▸ **READING PASSAGE**
Note: Prediction reliability classification according to Reliability Index (RI) values:

  • RI < 0.3 – Not Reliable,
  • RI in range 0.3-0.5 – Bordeline Reliability,
  • RI in range 0.5-0.75 – Moderate Reliability,
  • RI >= 0.75 – High Reliability



Technical information


Calculated quantitative parameters

Parameters calculated by Distribution\Protein Binding module include percentage plasma protein binding values (%PPB) and log KaHSA constants. These properties are related, but characterize provide slightly different information about the considered process.

  • log KaHSA represents the drug’s affinity constant to human serum albumin – the major carrier protein in plasma. Experimental data come from direct chromatographic determination of binding strength to that particular protein.

log KaHSA = log ([LA]/([L][A])) where [LA] is concentration of ligand bound to albumin, [L] – that of free ligand, and [A] – concentration of free albumin which is estimated at ~0.6 mM in human plasma.

  • %PPB values represent the overall fraction of drug bound in human plasma, i.e. accounts for interactions with different proteins: albumin, alpha1-acid glycoprotein, lipoproteins, SHBG, transcortin etc. In vitro measurements of the extent of plasma protein binding usually involve equilibrium dialysis, ultrafiltration or ultracentrifugation methods.

%PPB = (1 – fu) * 100% where fu is fraction of free (unbound) drug in plasma ranging from 0 to 1.

  • Supplementary Distribution\Vd module calculates apparent Volume of Distribution of drugs in human body expressed in liters per kg body weight (L/kg).

Experimental data

Experimental data that were utilized to build predictive models were collected from drug prescription information, reference pharmacokinetic tabulations and many original articles. The main sources of Vd data were well-known pharmacokinetic books: "Therapeutic Drugs" (ed. by C. dollery), and Goodman & Gilman's "The Pharmacological Basis of Therapeutics", while albumin affinity constants were collected mainly from original articles by Valko K. et al. J Pharm Sci. 2003;92(11):2236-48. [1], and Kratochwil N.A. et al. Biochem Pharmacol. 2002;64(9):1355-74. [2] The compiled data sets contain %PPB data for almost 1500 compounds, about 340 albumin affinity constants and almost 800 Vd values.

Model development (technical details)

▸ **DATA BLOCK**

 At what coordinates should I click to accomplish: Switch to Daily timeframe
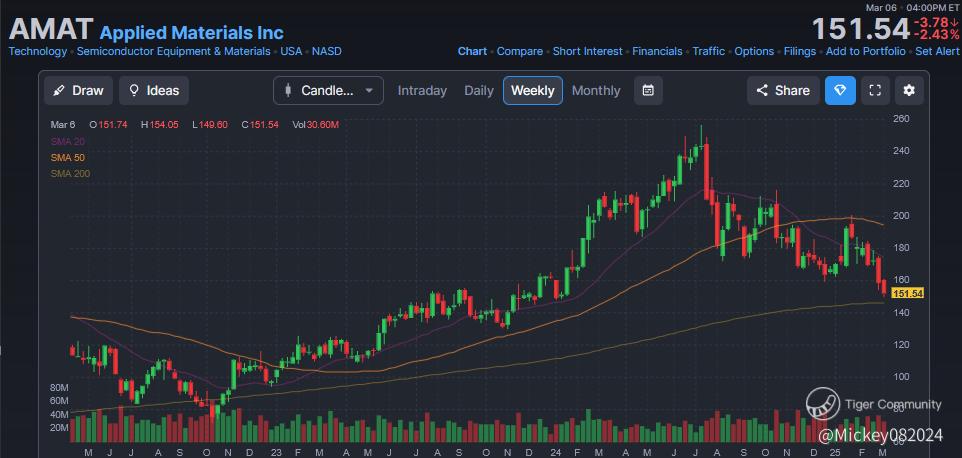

▸ **USING THE INFORMATION**
a) What concentration of free albumin in human plasma does the protein binding text give?
b) Output the stretch of the protein binding text from "Calculated quantitative parameters" through "that particular protein.".
c) Go on with the protein binding text from where it stops.
The lines have no part in this.

▸ **ANSWERS FOR THE TASKS**
a) About 0.6 mM.

b)
Calculated quantitative parameters

Parameters calculated by Distribution\Protein Binding module include percentage plasma protein binding values (%PPB) and log KaHSA constants. These properties are related, but characterize provide slightly different information about the considered process.

  • log KaHSA represents the drug’s affinity constant to human serum albumin – the major carrier protein in plasma. Experimental data come from direct chromatographic determination of binding strength to that particular protein.

c)
The models for predicting %PPB and log KaHSA constants were developed with Algorithm Builder using a novel methodology consisting of two parts:

  • Global baseline statistical model employing binomial PLS with multiple bootstrapping using a predefined set of fragmental descriptors.
  • Local correction to baseline prediction based on analysis of experimental data for similar compounds.

The underlying methodology enables obtaining an intrinsic evaluation of prediction confidence by the means of Reliability Index (RI) values calculated for each prediction. RI ranging from 0 to 1 serves as an indication whether a submitted compound falls within the Model Applicability Domain. Two criteria influence the calculation od Reliability Index of a prediction:

  • Similarity of the analyzed molecule to compounds in the Self-training Library (prediction is unreliable if no similar compounds have been found in the Library).
  • Consistency of experimental data for similar compounds – reliability of calculated values is lower is data for similar compounds are discrepant.

Both %PPB and log KaHSA predictive models are Trainable meaning that their Applicability Domains may be easily extended by addition of ‘in-house’ experimental data to the module Self-training Library. Notably, the baseline statistical model does not need to be rebuilt from scratch to account for data entered by the user. The model is retrained automatically as new compounds are added to the Library. Model trainability would be particularly useful for predicting serum albumin affinity constants as literature data sets are very sparse, thus the ability to take advantage of large ‘in-house’ libraries gives the potential for a significant improvement of both accuracy and reliability of calculations.